Problem details:
Return exactly the lines of the entries that start at the line containing "The width and" and continue to the last line. Omit the pictures.

++++++++++

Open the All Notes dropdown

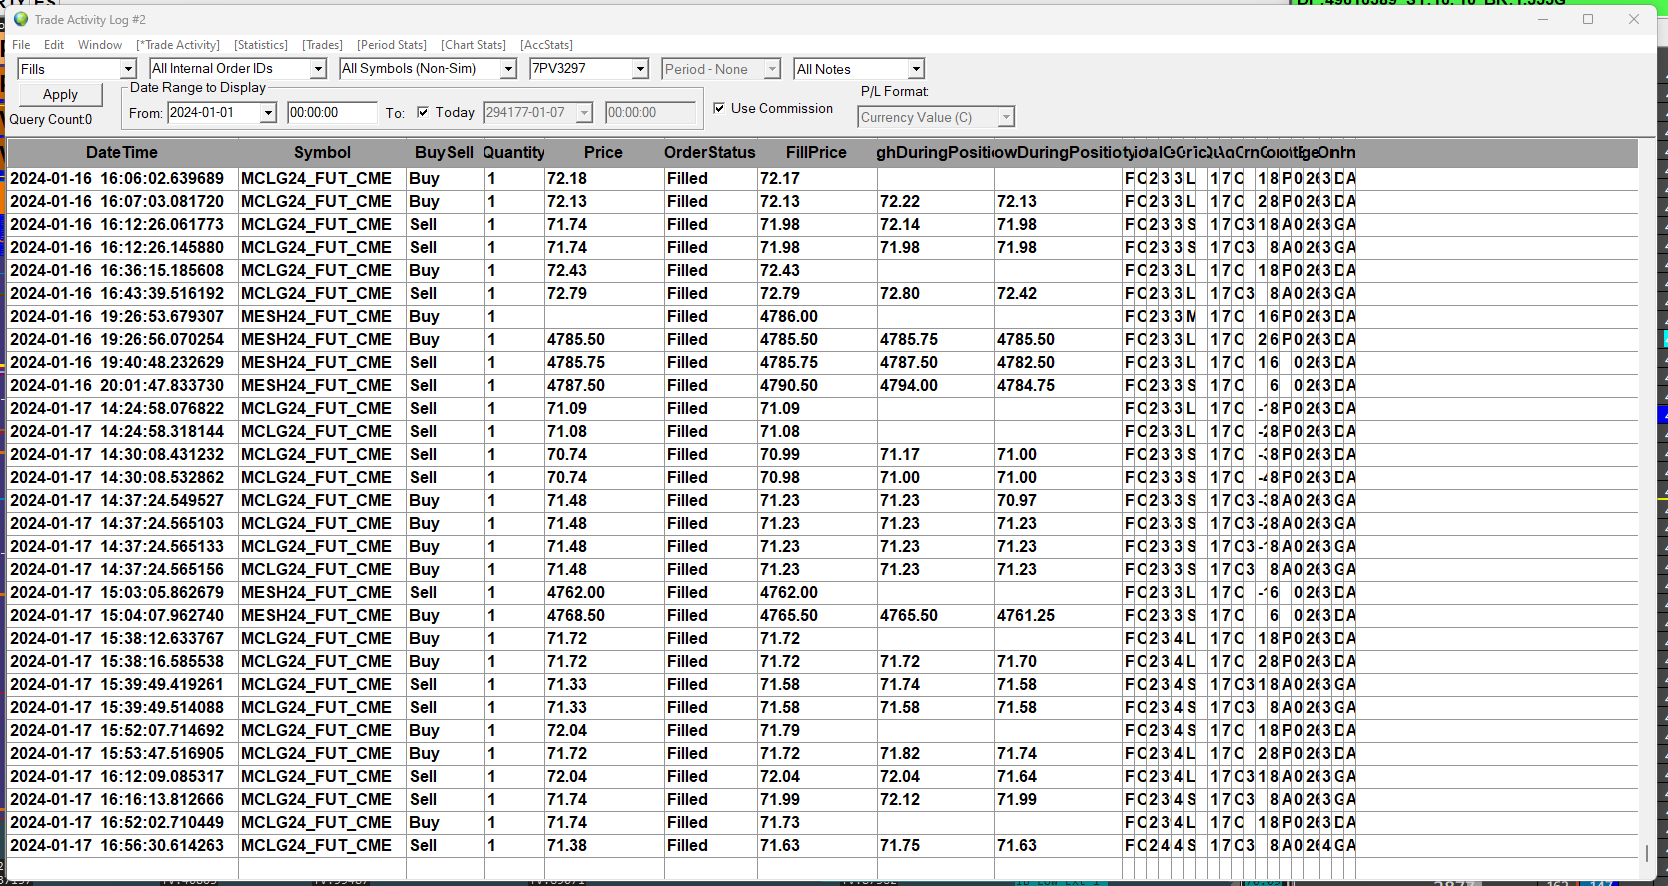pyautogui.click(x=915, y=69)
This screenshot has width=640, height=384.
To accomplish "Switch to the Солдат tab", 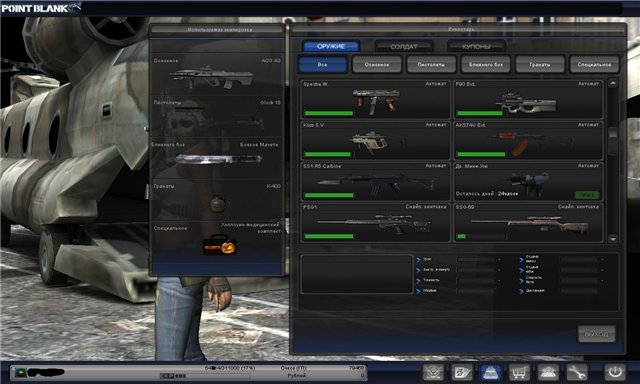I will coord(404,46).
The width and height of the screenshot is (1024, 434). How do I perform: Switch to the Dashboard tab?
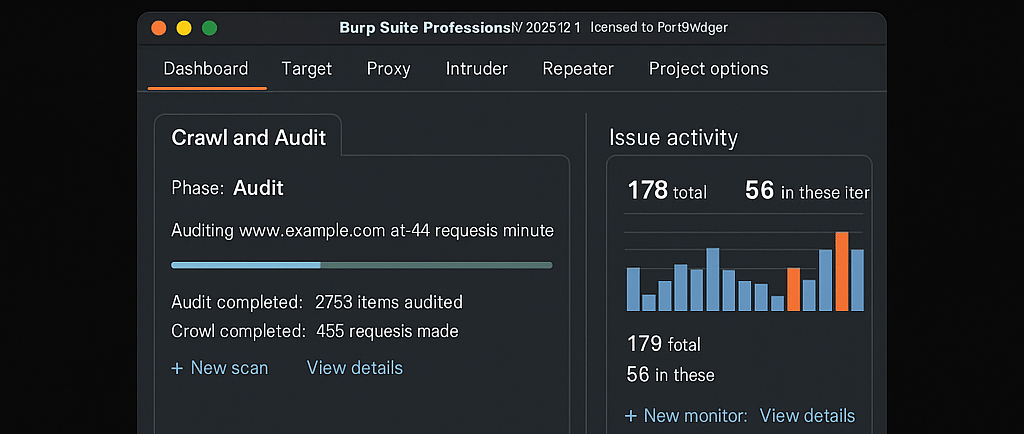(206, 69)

++++++++++

Output below:
The width and height of the screenshot is (1024, 434). How do I perform: Switch to the Dashboard tab?
(206, 69)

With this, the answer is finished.